Net Zero Targets are “completely unachievable” – Councillor Jim O’Boyle
Cabinet Member for Jobs, Regeneration and Climate Change at Coventry City Council, Councillor Jim O’Boyle, who is also Vice Chair of Coventry Climate Change Board, said in a podcast by Coventry & Warwickshire Green Business Programme that the UK government’s target of net zero by 2050 is “completely unachievable based on the pathway the government are on”.
He is not alone in this pessimism. The UK Climate Change Committee said the same thing in its report of October 2022.
But if the man in charge of reducing Coventry’s emissions is so pessimistic, what chance does the City stand of convincing it’s citizens and businesses to urgently change their behaviour?
His complacency in the face of what most people regard as a climate emergency may explain why, under Councillor O’Boyle’s leadership, Coventry’s the Climate Change Strategy, which should have been published in 2020, “will be ready for publication in March 2023 after Cabinet approves the recommendations. Only three years late. What is more, if the next Strategy sets such low targets as the previous one, Coventry will achieve them after
Councillor O’Boyle’s also said the West Midlands Combined Authority plan for net zero by 2041 is “not achievable” because there is not the finance to make it happen.
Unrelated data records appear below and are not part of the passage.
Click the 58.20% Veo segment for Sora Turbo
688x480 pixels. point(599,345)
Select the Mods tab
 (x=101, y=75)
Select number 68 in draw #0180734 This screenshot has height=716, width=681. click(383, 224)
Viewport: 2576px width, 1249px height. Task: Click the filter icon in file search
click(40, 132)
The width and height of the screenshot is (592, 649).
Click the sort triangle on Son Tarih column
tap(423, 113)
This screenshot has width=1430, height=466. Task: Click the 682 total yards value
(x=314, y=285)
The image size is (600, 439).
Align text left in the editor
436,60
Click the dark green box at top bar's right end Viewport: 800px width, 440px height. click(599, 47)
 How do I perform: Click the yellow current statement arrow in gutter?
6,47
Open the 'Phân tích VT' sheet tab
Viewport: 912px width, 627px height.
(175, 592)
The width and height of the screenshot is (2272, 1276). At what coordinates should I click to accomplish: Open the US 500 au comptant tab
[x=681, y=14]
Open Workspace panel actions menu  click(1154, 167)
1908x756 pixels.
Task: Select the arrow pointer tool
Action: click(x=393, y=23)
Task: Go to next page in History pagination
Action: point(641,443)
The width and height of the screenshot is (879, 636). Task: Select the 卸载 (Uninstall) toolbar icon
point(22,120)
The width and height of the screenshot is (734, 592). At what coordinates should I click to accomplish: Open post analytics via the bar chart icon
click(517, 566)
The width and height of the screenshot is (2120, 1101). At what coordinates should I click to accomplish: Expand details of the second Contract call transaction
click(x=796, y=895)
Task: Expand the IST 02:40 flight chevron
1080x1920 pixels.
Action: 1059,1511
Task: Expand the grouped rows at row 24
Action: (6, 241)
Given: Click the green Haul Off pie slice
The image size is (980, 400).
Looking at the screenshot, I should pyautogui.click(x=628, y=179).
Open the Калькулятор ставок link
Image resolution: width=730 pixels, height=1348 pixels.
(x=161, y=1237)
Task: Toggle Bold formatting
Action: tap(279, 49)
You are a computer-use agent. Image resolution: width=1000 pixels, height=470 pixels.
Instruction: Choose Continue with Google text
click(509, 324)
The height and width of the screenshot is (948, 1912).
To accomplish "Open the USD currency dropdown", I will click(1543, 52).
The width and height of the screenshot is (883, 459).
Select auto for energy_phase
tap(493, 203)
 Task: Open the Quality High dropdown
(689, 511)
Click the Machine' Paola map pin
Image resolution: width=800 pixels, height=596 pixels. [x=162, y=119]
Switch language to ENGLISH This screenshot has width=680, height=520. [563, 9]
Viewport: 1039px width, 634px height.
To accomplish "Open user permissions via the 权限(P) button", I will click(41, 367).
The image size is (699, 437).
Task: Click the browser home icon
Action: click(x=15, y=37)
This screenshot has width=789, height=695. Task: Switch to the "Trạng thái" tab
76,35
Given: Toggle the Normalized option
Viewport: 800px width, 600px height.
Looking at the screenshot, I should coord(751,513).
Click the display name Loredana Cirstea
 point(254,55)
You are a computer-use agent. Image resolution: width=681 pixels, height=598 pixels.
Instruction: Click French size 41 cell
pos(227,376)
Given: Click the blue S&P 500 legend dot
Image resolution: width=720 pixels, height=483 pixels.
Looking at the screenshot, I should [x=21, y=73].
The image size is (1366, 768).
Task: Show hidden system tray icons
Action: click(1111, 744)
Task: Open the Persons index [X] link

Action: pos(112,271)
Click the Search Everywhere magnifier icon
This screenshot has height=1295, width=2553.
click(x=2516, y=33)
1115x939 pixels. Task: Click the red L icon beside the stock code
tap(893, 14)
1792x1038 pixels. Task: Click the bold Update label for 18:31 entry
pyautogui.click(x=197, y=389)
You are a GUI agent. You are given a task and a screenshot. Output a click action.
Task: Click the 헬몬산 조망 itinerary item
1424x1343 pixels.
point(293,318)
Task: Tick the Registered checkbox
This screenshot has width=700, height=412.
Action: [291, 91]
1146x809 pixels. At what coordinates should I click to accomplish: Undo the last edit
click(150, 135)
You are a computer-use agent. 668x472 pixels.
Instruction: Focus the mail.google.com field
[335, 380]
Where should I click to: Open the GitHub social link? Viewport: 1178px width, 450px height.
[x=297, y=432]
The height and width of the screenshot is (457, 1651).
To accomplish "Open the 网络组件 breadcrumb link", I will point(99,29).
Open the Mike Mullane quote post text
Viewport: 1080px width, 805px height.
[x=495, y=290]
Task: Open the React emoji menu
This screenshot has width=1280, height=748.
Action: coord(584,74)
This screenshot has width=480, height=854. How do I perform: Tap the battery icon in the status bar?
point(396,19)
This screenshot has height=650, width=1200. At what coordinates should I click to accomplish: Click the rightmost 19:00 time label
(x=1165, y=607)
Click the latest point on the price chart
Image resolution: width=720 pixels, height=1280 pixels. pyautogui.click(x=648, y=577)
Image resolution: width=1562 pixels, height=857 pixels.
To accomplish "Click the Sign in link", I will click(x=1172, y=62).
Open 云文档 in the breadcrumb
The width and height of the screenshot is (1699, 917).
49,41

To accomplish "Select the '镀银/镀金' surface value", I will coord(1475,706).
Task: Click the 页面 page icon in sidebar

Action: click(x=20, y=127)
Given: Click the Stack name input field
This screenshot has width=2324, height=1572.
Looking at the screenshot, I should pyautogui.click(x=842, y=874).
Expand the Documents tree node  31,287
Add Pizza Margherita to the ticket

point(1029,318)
To upgrade all properties in Coventry to make them comply with requirements would cost £15 billion. The Council’s annual budget is about £1 billion. People and the government have to “get real”.
However, it’s not all bad news.
There will be a public consultation in Coventry. The Strategy will become operational in the new financial year from April 2023 and it will go through to 2030. He said the “Coventry & Warwickshire Green Business Network” will run events to consult on circular economies and sustainability. “We will run a series of consultation events from December 2022 to February 2023 which we will hold in neighbourhoods around the city including online events to reach as wide an audience as possible, public and private sectors and residents of the city. It’s important we engage with them because it’s about our city and we want people to take part.”